Could you convert each line of the material below into a JSON list of strings, with one string per line, blank lines dropped and the pictures left out?

## BEGIN

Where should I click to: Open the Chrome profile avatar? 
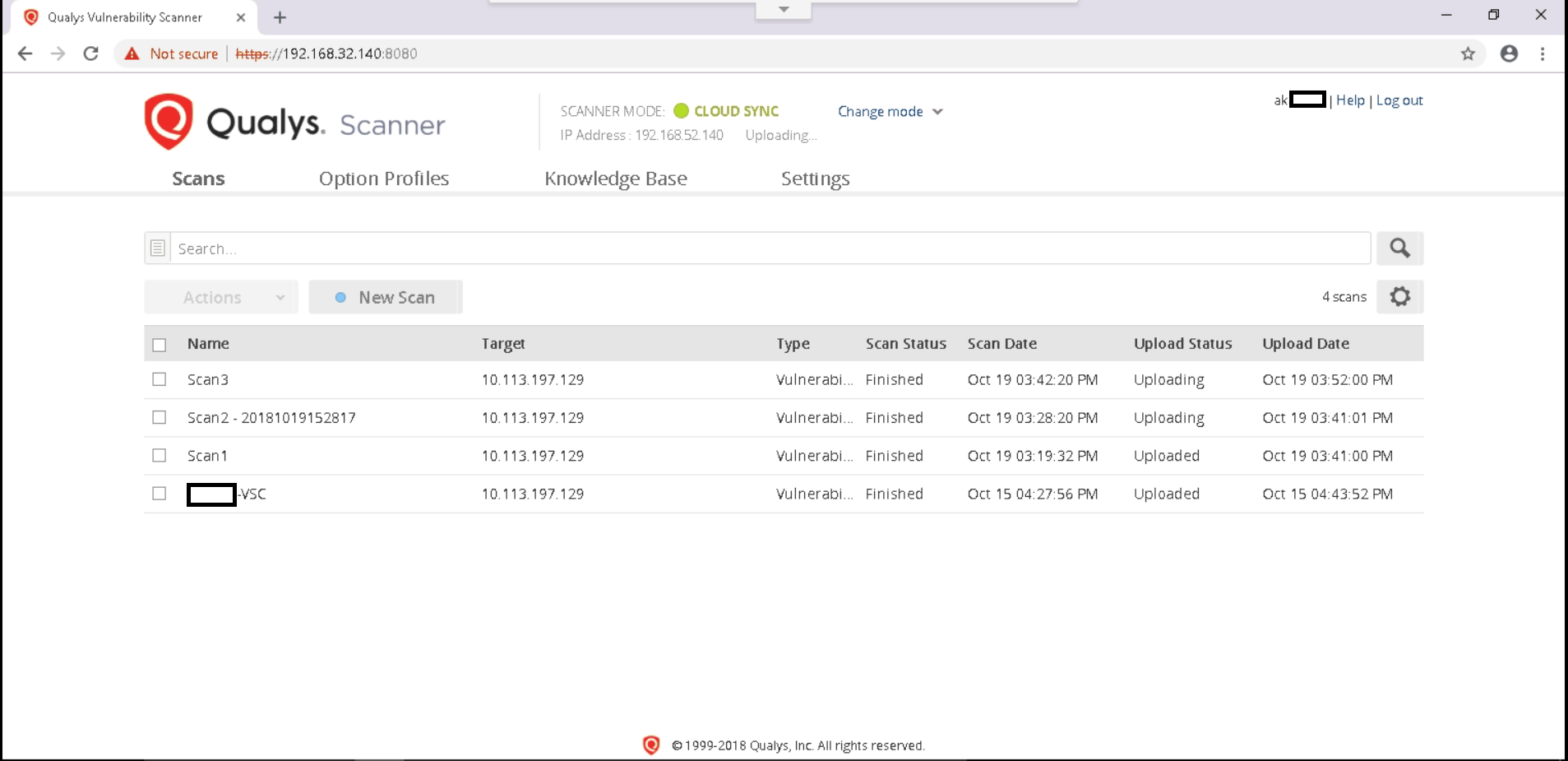coord(1509,53)
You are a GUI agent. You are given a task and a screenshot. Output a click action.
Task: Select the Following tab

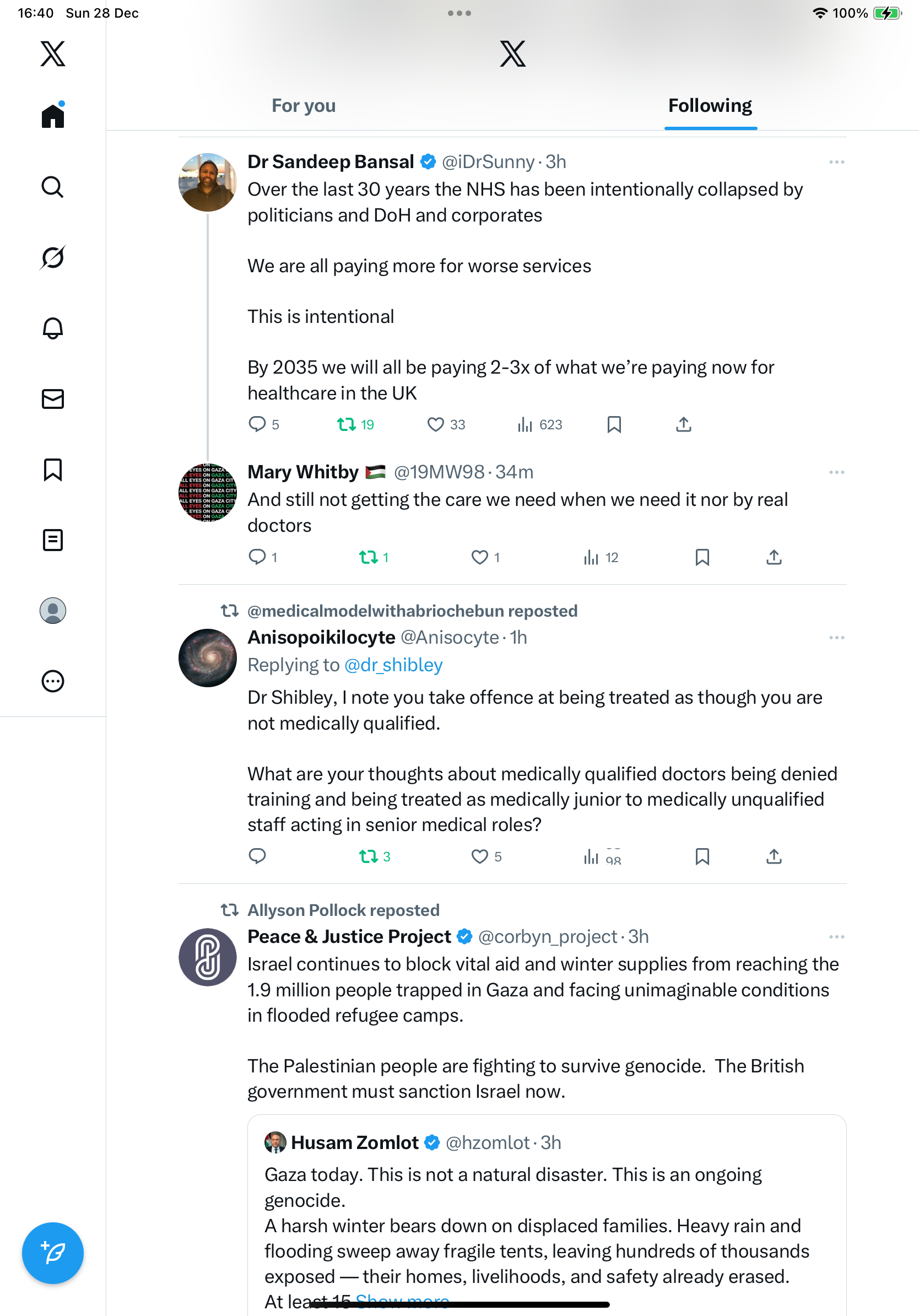tap(710, 105)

## END

**Completed exercise:**
[
  "Where should I click to: Open the Chrome profile avatar? ",
  "coord(1509,53)",
  "You are a GUI agent. You are given a task and a screenshot. Output a click action.",
  "Task: Select the Following tab",
  "tap(710, 105)"
]